━━━━━ Document extract ━━━━━

A user mode anti cheat is immediately defeated by a kernel mode cheat, and cheaters have already moved past this in practice.

A user mode anti cheat (on windows) with admin privileges has pretty much full system access anyway, so presumably if you have a problem with kernel AC you also have a problem with user mode.

Lastly, cheating is an arms race. While in theory, the cheaters will always win, the only thing that actually matters is what the cheaters are doing in practice. Kernel mode is default even for free cheats you download, so the defaults have to cover that.



this is a common misconception, just because you're in kernel-mode doesn't mean you are immediately undetected and things are not as easy people initinally think.

First, point of ingress: registry, file caches, dns, vulnerable driver logs.

Memory probe detection: workingsets, page guards, non trivial obfuscation, atoms, fibers.

Detection: usermode exposes a lot of kernel internals: raw access to window and process handles, 'undocumented' syscalls, win32, user32, kiucd, apcs.

Loss of functionality: no hooks, limited point of ingress, hardened obfuscation, encrypted pages, tamper protection.

I could go on, but generally "lol go kernelmode" is sometimes way more difficult than just hiding yourself among the legitimate functionality of 3rd party applications.

This is everything used by anticheats today, from usermode. The kernel module is more often than not used for integrity checks, vm detection and walking physical memory.


It's too bad we have to play this semantics game of "most vs all" every. Single. Time. On. This Damn Site.

So let me summarize the above thread:

Yes, there will always be workarounds for ANY level of anti-cheat. Yes, kernel-mode anti-cheat detects a higher number of cheats in practice, and that superiority seems durable going forward.

There, I think we can all agree on those. No need to reiterate what has already been posted.


I think it misses the fact that kernel anticheats generally do not reduce overall cheating compared to a good user-mode anticheat + good obfuscation and binary protection + strong report system and behavior analysis. If you add a kernel-mode anticheat to that I'd estimate that it helps only around 5% more while being way more invasive and causing widespread issues (as the original blog describes).

source: observation of games implying stronger anti-cheat measures over time and customer count staying exactly the same or growing. league of legends is a prime example, although it did create a crater for awhile. this all comes from people who actively sell cheats.


I’m sorry but what’s your source for this? This is a fairly wild claim.


Sorry, what's wild about it? It's a pretty standard observation that defense in depth beats "here's a silver bullet to solve X". Is there something about gaming (or preventing cheating in gaming) that makes that not true?


What makes you think that I think kernel AC is a silver bullet? I’ve said in pretty much every comment here that cheating is an arms race and there’s no silver bullet.

━━━━━ Source excerpt ━━━━━

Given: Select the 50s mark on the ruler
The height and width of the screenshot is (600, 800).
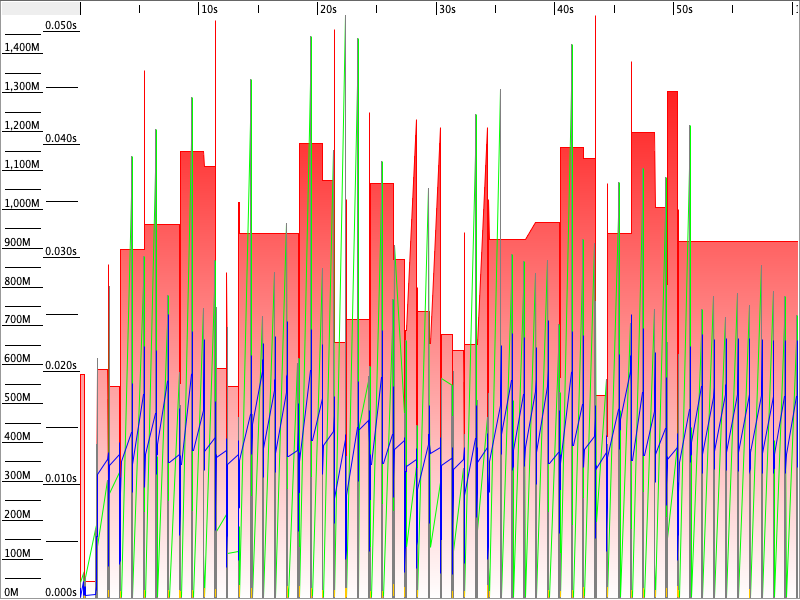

━━━━━

▶ Tasks to perform:
A: Please reproduce the part of the anti-cheat discussion starting with "A user mode anti cheat is" and going on through "obfuscation, atoms, fibers.".
B: Pick up the anti-cheat discussion from its final sentence and write what follows.

▶ Solved tasks:
A:
A user mode anti cheat is immediately defeated by a kernel mode cheat, and cheaters have already moved past this in practice.

A user mode anti cheat (on windows) with admin privileges has pretty much full system access anyway, so presumably if you have a problem with kernel AC you also have a problem with user mode.

Lastly, cheating is an arms race. While in theory, the cheaters will always win, the only thing that actually matters is what the cheaters are doing in practice. Kernel mode is default even for free cheats you download, so the defaults have to cover that.



this is a common misconception, just because you're in kernel-mode doesn't mean you are immediately undetected and things are not as easy people initinally think.

First, point of ingress: registry, file caches, dns, vulnerable driver logs.

Memory probe detection: workingsets, page guards, non trivial obfuscation, atoms, fibers.

B:
Taking the defence in depth argument - kernel AC is another layer that helps and makes it more difficult for the cheaters. But some defences are more crucial than others - you don’t use MD5 anymore for security because it’s just broken. IMO, the same can be said about user mode anti cheat.


huh, couldn't reply for awhile.

anyway: I already edited with the source.


There’s a cooldown on replies!

An anecdote of one game isn’t proof that they don’t help - you’re not comparing it against a game that kept user mode AC to see what the impact was there. The fact that vanguard “cratered” the cheats for a while shows it’s effective, right? The actual goal isn’t 0 cheats (that’s impossible), it’s keep pushing back the cheaters.


at the end of the way it was temporary and cheating is now stealthier, better and pushed the global community to innovate causing problems for other games that now have to deal with highly sophisticated cheats.

replies were only for this thread, could reply to everything else /shrug


I'm kind of lazy, but I did click around a bit through the thread to try to find your source. I couldn't find it. Can you copy-paste the relevant data here? (I.E. where you get this "5%" figure, even if it's just estimated)


observation of games implying stronger anti-cheat measures over time and customer count staying exactly the same or growing. league of legends is a prime example, although it did create a crater for awhile. this all comes from people who actively sell cheats.

nothing I can give solid foundations for so you'll just have to take my word for it.


Based on those observations, I'm not convinced of your conclusions. There are a lot of unaccounted-for variables (such as game popularity, prize pools, government effecacy in cracking down on black markets, etc.). If someone does this same analysis, and accounts for those other variables in some way, and includes a lot more than one game in the dataset, I might be convinced that there is some evidence that kernel-mode anti-cheat isn't effective, but then, we need to establish that it isn't simply a deficiency in the implementations...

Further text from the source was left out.